*** Data extracts ***
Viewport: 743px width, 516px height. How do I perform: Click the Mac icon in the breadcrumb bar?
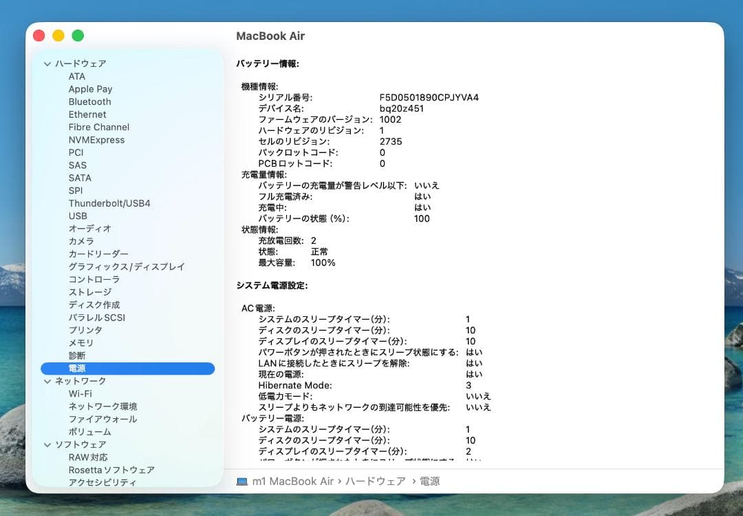click(241, 482)
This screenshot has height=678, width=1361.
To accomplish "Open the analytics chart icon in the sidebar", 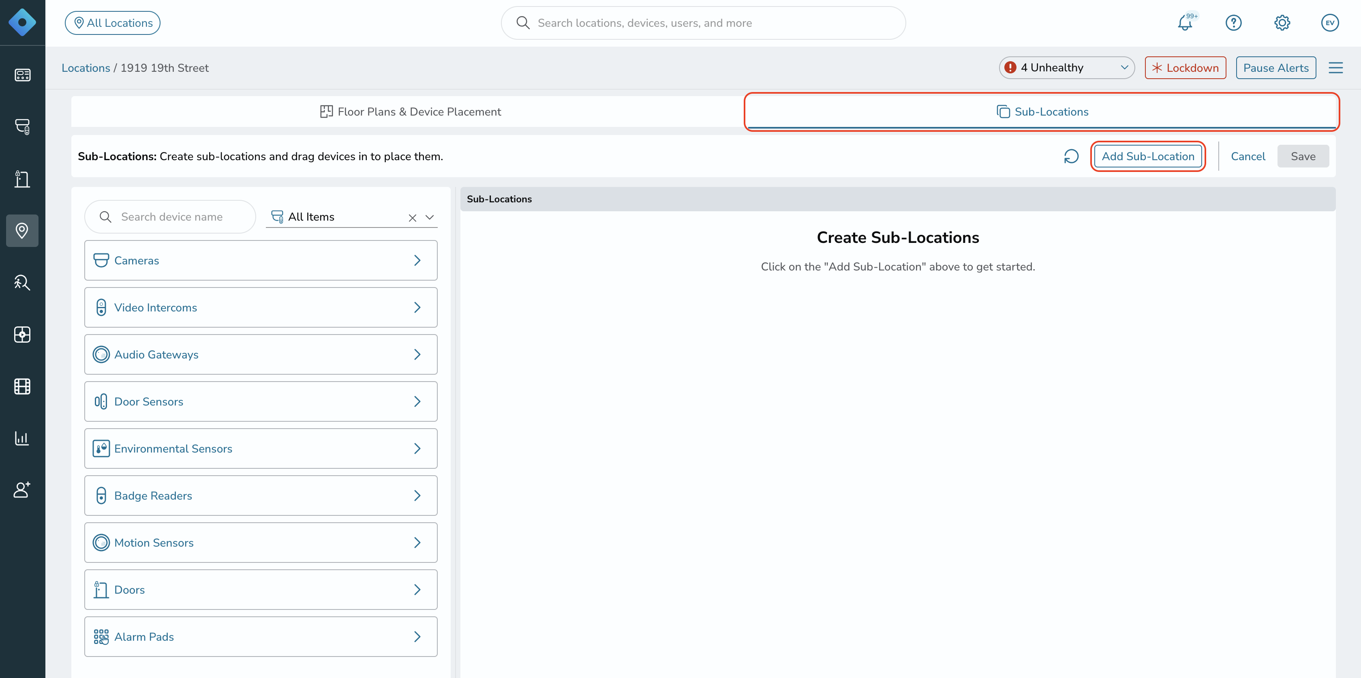I will [22, 438].
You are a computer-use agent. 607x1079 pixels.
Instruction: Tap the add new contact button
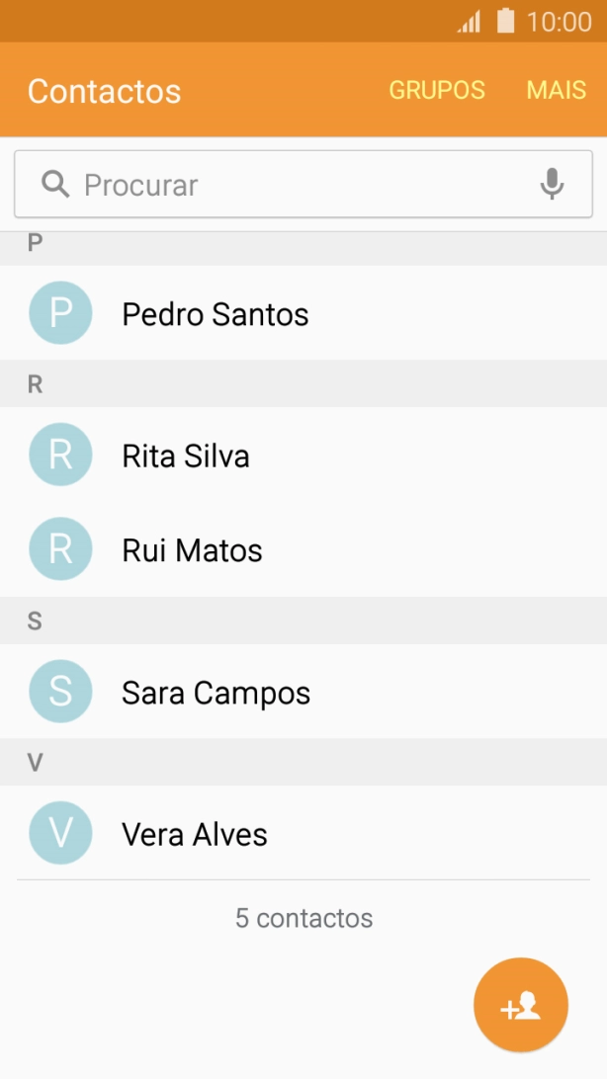tap(521, 1005)
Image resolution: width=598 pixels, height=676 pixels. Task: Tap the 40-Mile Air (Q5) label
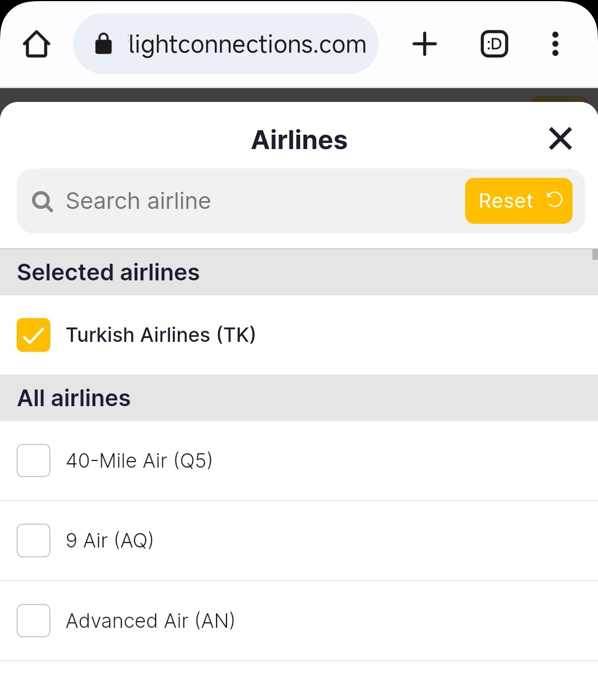click(139, 461)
*** End of Data extracts ***
- _Problem to work on_:
Extract exactly the lines from the one containing "Image resolution: width=598" through the last line of the records above, both included, and leave out the pictures.

- _Response to this task_:
Image resolution: width=598 pixels, height=676 pixels. Task: Tap the 40-Mile Air (Q5) label
click(139, 461)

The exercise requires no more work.